I'm trying to understand how the function $P:\{s\in\mathbb{C}\ |\ \Re(s)>1\}\to\mathbb C,\ s\mapsto\sum_{p\text{ prime}}\frac{1}{p^s}$ can be continued meromorphically to the half-plane $\{s\in\mathbb{C}\ |\ \Re(s)>0\}$. Now I'm perfectly fine with the identity $\log\zeta(s)=\sum_{k=1}^{\infty}\frac{P(ks)}{k}$ for $\Re(s)>1$. I also understand that therefore $P(s)=\sum_{k=1}^{\infty}\frac{\mu(k)\log\zeta(ks)}{k}$ for $\Re(s)>1$. But now, every source I found jumps immediately to the conclusion that thus, $P$ can be continued meromorphically to $\Re(s)>0$, as the sum on the right converges uniformly on all compact subsets of its domain (I suppose) and the right hand sight is meromorphic. However, why can we meromorphically continue $\log\zeta(s)$ to $\Re(s)>0$? As $\zeta$ has many zeros in the critical strip, this seems not at all trivial to me. How can this be rigorously justified without presupposing a emromorphic continuation of $P$?

Answer 1

Neither $P(s)$ nor $\log \zeta(s)$ can be continued meromorphically to $\Re(s)>0$.

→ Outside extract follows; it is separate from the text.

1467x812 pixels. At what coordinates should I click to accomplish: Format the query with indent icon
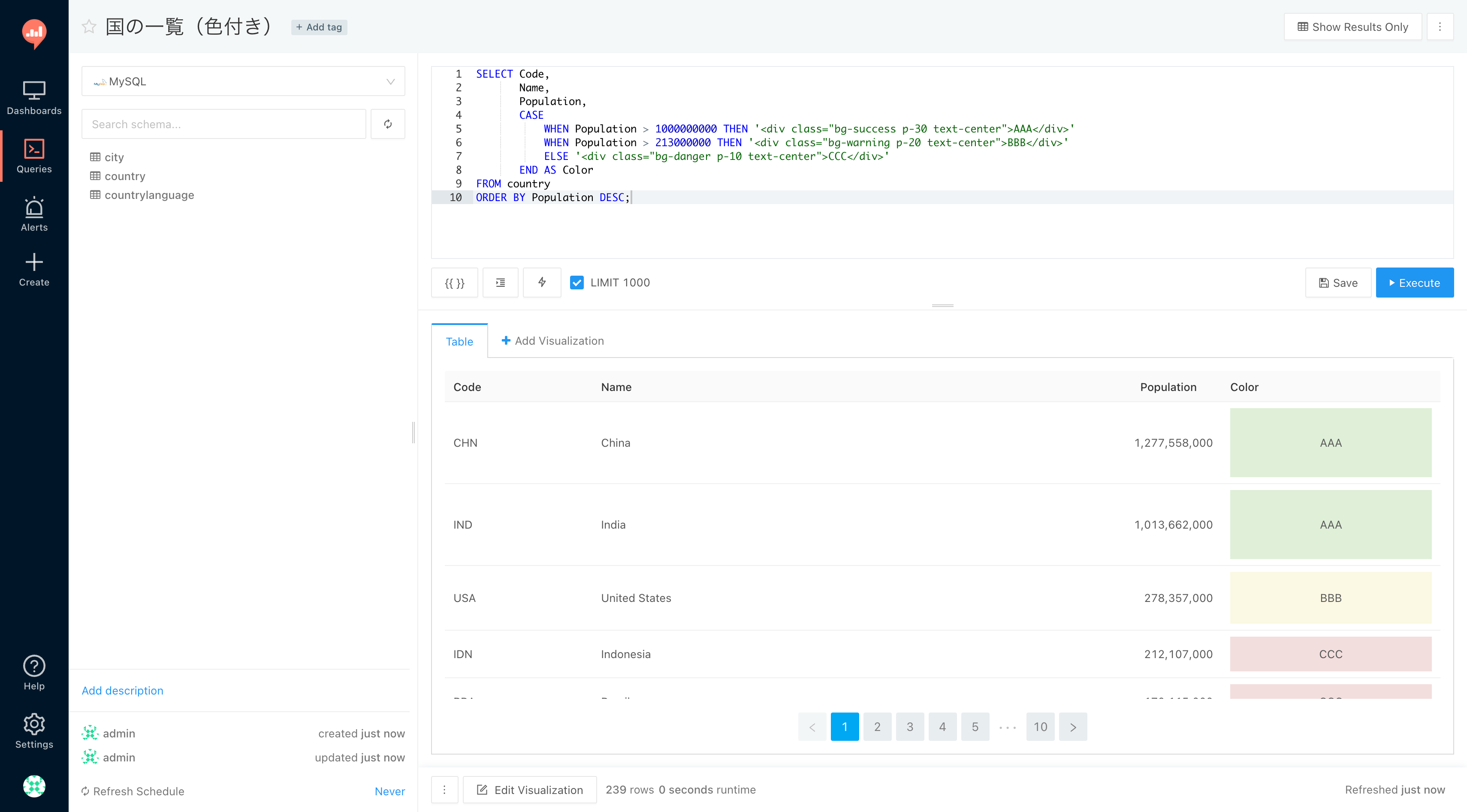(x=500, y=283)
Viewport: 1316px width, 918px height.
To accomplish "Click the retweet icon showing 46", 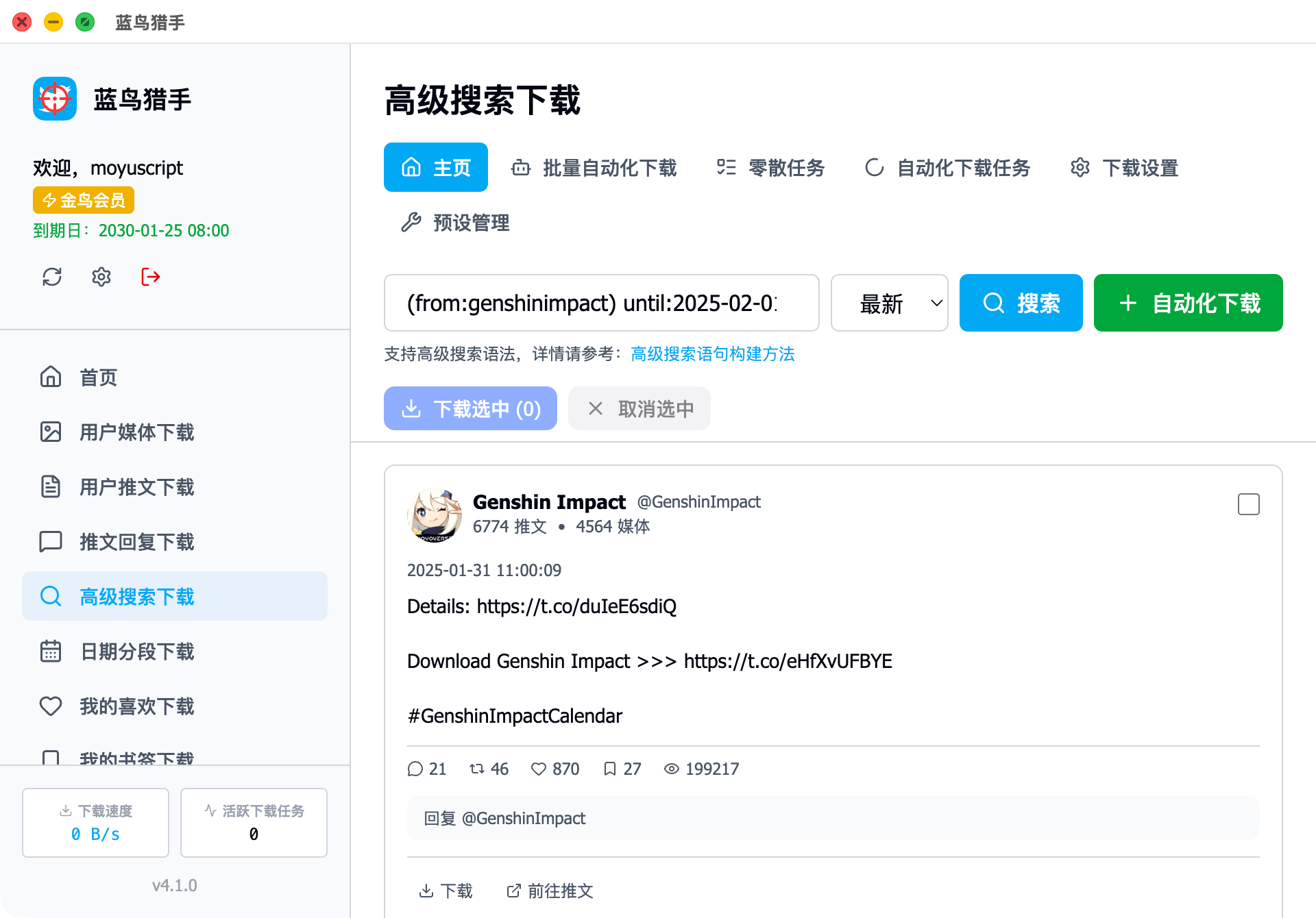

In each case, we are required to take infinitely many branch cuts (corresponding to the zeros and pole of $\zeta(s)$, in the case of its logarithm), which yields an analytic continuation to a large subset of $\Re(s)>0$; however, a meromorphic continuation would be a continuation to all of $\Re(s)>0$ other than isolated poles, and that is not possible here.

Answer 2

Usually we consider the branch of $\log \zeta(s)$ which is represented by $\sum_p \frac{p^{-sk}}{k}$ on $\Re(s) > 0$ and which is analytic on horizontal lines with no zeros as well as on $\rho+(0,\infty)$. Thus it is analytic on $\Bbb{C}-\{\rho+(-\infty,0)\}-(-2,1)-(-\infty,-4)$.

(any branch of) $\log(s-1)$ is locally analytic on $\Bbb{C}^*$, what it means is that starting with any branch, it can be analytically continued along any curve $\subset \Bbb{C}^*$.

$\log \zeta(s)$ is locally analytic on $\Bbb{C}-\{-2k\}-\{\rho\}-\{1\}$ and $P(s)$ is locally analytic on $\{\Re(s) > 0\} -\{\rho/k\}-\{1/k\}$.